Initial similarities with Beatles and other mid-Sixties British groups quickly disappear. There's a lot of John Lennon in "I'm On Fire" and the weird arrangement of "Sincerely", but really, thei sound is so spare and polished that comparisions just slide right off it.
"Everybody always said they heard Searchers and Hollies and Zombies and things like that," says Dwight, "but I get none of that. No Searchers or Hollies song ever influenced me to tie my shoe. Some of their songs were okay, but if anybody influenced us besides the Beatles and Elvis, it was the Bee Gees."
Mainly, though, it seems to have been Elvis. The album's biggest surprise, to me, was "T.V", authentic rockabilly thumper based largely on "King Creole." After years of listening to hardly anything but the Beatles, Johnny Johnson turned Dwight and Phil onto the early Elvis things.
"We had never realized that he was actually as good as all the records he sold. For us, it was just like the Beatles had just come out, because we'd never heard any of that stuff before. He was as good as the Beatles; it was the same thing. There was no difference between the snare drum on Elvis and Beatles records. Elvis was the greatest singer, he looked better than anybody, he danced better than anybody, his songs were better than anybody's, and it was the same with the Beatles. Nothing else did anything for me. And I think we learned a lot from that."
The Elvis influence shows up in the emotional strength of Dwight's singing, in the simple bass-drums—one guitar sound of the record as a whole, and more specifically in songs like "T.V." and "Losing You", with its "One Night" guitar riff. Their ability to mix this with the subtleties of Beatle production and their own approach to echo, gentle harmonies, and evocative 12-string guitars, is what gives the group its style. The more you play the album, the more you grow to love the little touches that enrich each song. You find yourself asking, how can anything that sounds so plain and uncomplicated mask such complexity?

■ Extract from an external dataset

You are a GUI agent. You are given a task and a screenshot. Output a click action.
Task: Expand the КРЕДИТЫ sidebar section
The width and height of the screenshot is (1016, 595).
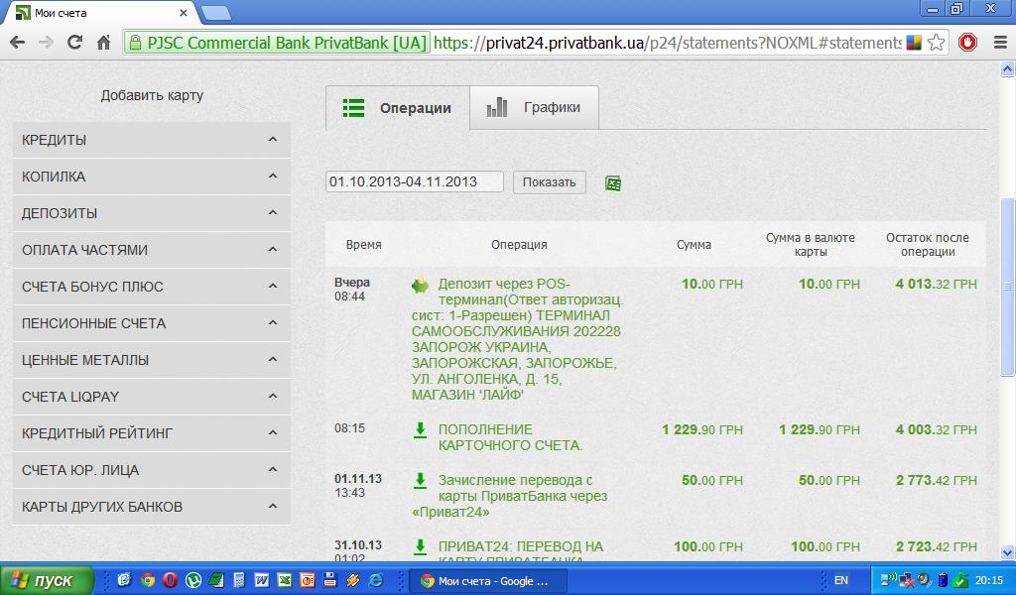[x=152, y=140]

The Dwight Twilley Band is one of the healthiest things to happen to pop in the '70s. They grew up with the highest standards in rock & roll, and have dreamed of nothing less than creating a teenage sensation, pouring out waves of hit singles, enlisting legions of screaming teenage girls, and becoming the next phenomenon.
"When you start thinking about it," reflects Dwight, "there's really only one thing. It's the pop thing, the super-pop thing as we call it; it's a romantic ideal, but we're romantics, and going to the limit is what rock & roll is all about. We're gonna try and go all the way with it."